SAS needs to remove the gender and age tags from people's profiles so hopelessly pervy and potentially dangerous older men such as myself can safely view threads about whether people think about sex without thinking about sex. Must... not... message... every legal girl... within 1,000 mile radius...

It was pretty bad when I was a teen. I've cooled off a little now that I'm 24 (down to three fpd absolute max) but real sex is so tied up in feeling lonely in my mind that I have a hard time talking to girls without at least thinking about it in the back of the mind. That plus fear of rejection results in awkward, distracted behavior that just drives girls away.


----------



## franwspac

It is totally natural as we usually don't have partners and don't have much to do when we are at school but as far as you age rises it would slows down the rate at which you all score(know what i mean).


----------



## Sasha Alvang

Yeah it plagues me


----------



## TobeyJuarez

yeah


----------



## Bunyip

...Pretty much.

At least every two hours. At _least_.

I mostly think about butts. Yep.


----------



## GD8

not really, I do have a really high sex drive but I fantasize about love and relationships waaaaay more than I think about sex


----------



## Barette

Pretty much, yeah. It's extremely frustrating since I've never had a boyfriend, and one's not in the near future. It feels like I'm gonna explode sometimes.


----------



## Elixir

I've never had a boyfriend or anything, and I'm 18 but although I sometimes think about it, I'm surely not obsessed about it.


----------



## blue the puppy

yes, pretty much.


----------



## losinghope

Yeah, I think about it quite a bit. I go through times when it doesn't matter at all then other times it's all i can think about.


----------



## crispy21

Every minute of every day 365 days a year. Im a sex addicted virgin if that makes sense. The worst part is that every day that passes by that i dont have sex, it makes it that much harder to actually lose my virginity. As my age goes up, the chances of losing it decrease


----------



## speedee

Hell yea! i feel if i got it more it would be able to focus on other stuff tho..maybe


----------



## Cheskey

It used to, even though I've never even dated before. Been having a decreased drive, though.


----------



## HeavyweightSoul

All
Day
I
Dream
About
Sex


----------



## millenniumman75

HeavyweightSoul said:


> All
> Day
> I
> Dream
> About
> Sex


That song was part of a wakeup call to Brian Welsh - his own daughter, who was eight years old, was singing that song since her dad performed it.

He became a Christian.


----------



## vulgarrobot

I think about it probably once or twice a day.


----------



## derpresion

no im asexual


----------



## ShadyGFX

I'm 16 sooooo.....constantly. The worse thing is knowing I will never experience it because I can't go outside. The awkwardness is unbearable.


----------



## VC132

it used to when i was younger. there was a phase when I looked at porn nightly and i realized that it could have become a problem. wasn't anything disgusting though. on top of that i wasn't in the right mind, e.g. SAD and other disorders, to accomplish things. 
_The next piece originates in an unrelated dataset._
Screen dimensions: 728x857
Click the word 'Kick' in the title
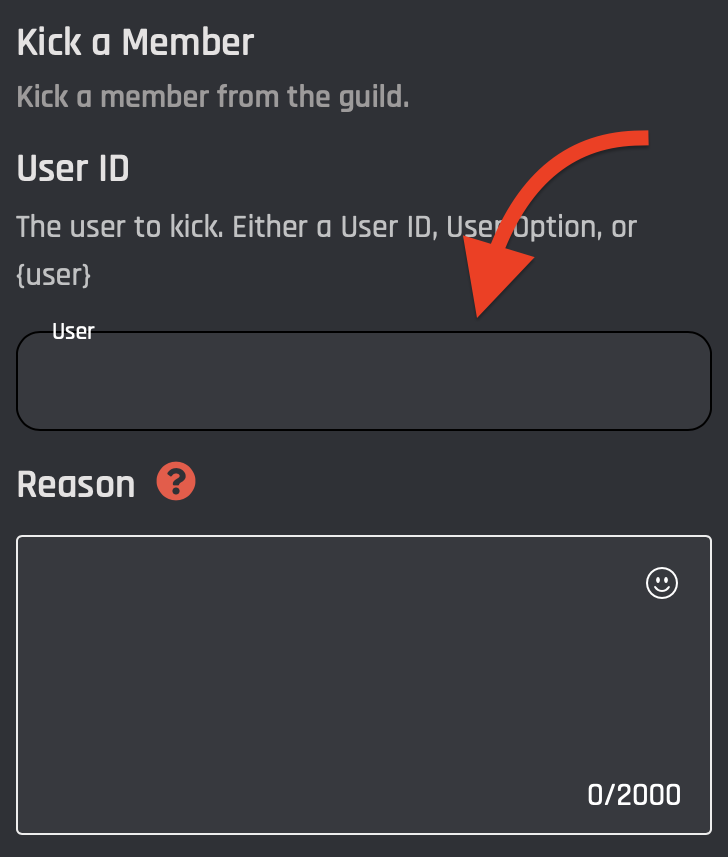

i think i fit the bill of 'asexual'. i'm so inwardly focused all the time and i don't think i'm good enough so 'why try' until I'm worth something, right?

EDIT: actually no one should be following what i said in the last sentence.


----------



## derpresion

^ no you probably dont. youre just reg guy who thinks being virgin is something embarassing because of whatever you people think there.

asexual means you are not attracted to people in _that _way and oftenly you dont want to do _that_ overall. just saying since i know better.


----------



## lisbeth

Pretty often, not gonna lie. I'm not embarrassed.


----------



## Virtue

In the last couple of months where ive been working out alot more ive noticed my sex drive has gone up, i think thats normal though.


----------



## NoHeart

Hell no. I'm Asexual. 

I can't stand anyone who thinks sex is important, srsly ...


----------



## millyxox

Depends... If I'm out & about then no. But if I am sitting alone at home doing nothing then yeah...It sucks & I don't find obsessing about it healthy


----------



## ManOfFewWords

Never.


----------



## No Use For A Name

Always think about how babies are made.

Only 6 times a day? I once went 6 and a half times a day, beat that.


----------



## Tetsujin

How do half-masturbate? I'm not a guy, but it doesn't sound pleasant.

I don't think about the actual act of sex a lot. I mainly just dream about another pair of breasts to grope or bury my face in.


----------



## layitontheline

Only when it's most inconvenient and my boyfriend isn't around.


----------



## ty44

How anyone can think about that _all_ the time is beyond me. That would get really awkward.


----------



## No Use For A Name

Sex can wait, masterbate.


----------



## Rossy

No


----------



## Bluefont

(Sigh....) 24/7. 

I hope when I finally lose my virginity one day it will be as exciting as it is in the Erotica stories and the hentai manga/art. But from what heard, most porn is just exaggeration.


----------



## sorrwel

Um, it crossed my mind probably about... 20-25 times today. But that's probably because I had it a couple days ago haha. And sex is my favorite activity, second only to eating food. But even before I was sexually active I was pretty horny. I think that's just young adult hormones.


----------



## Strwbrry

No... Thinking about it makes me feel awkward already.


----------



## godhelpme2

it's not all that is on my mind, but a part of it :3


----------



## anti-socialsocialite

ALL THE TIME. Sometimes I'll be talking to somebody, and my mind will just completely wander to what I would do to them. It's probably one of the most normal things about me.



Bluefont said:


> (Sigh....) 24/7.
> 
> I hope when I finally lose my virginity one day it will be as exciting as it is in the Erotica stories and the hentai manga/art. But from what heard, most porn is just exaggeration.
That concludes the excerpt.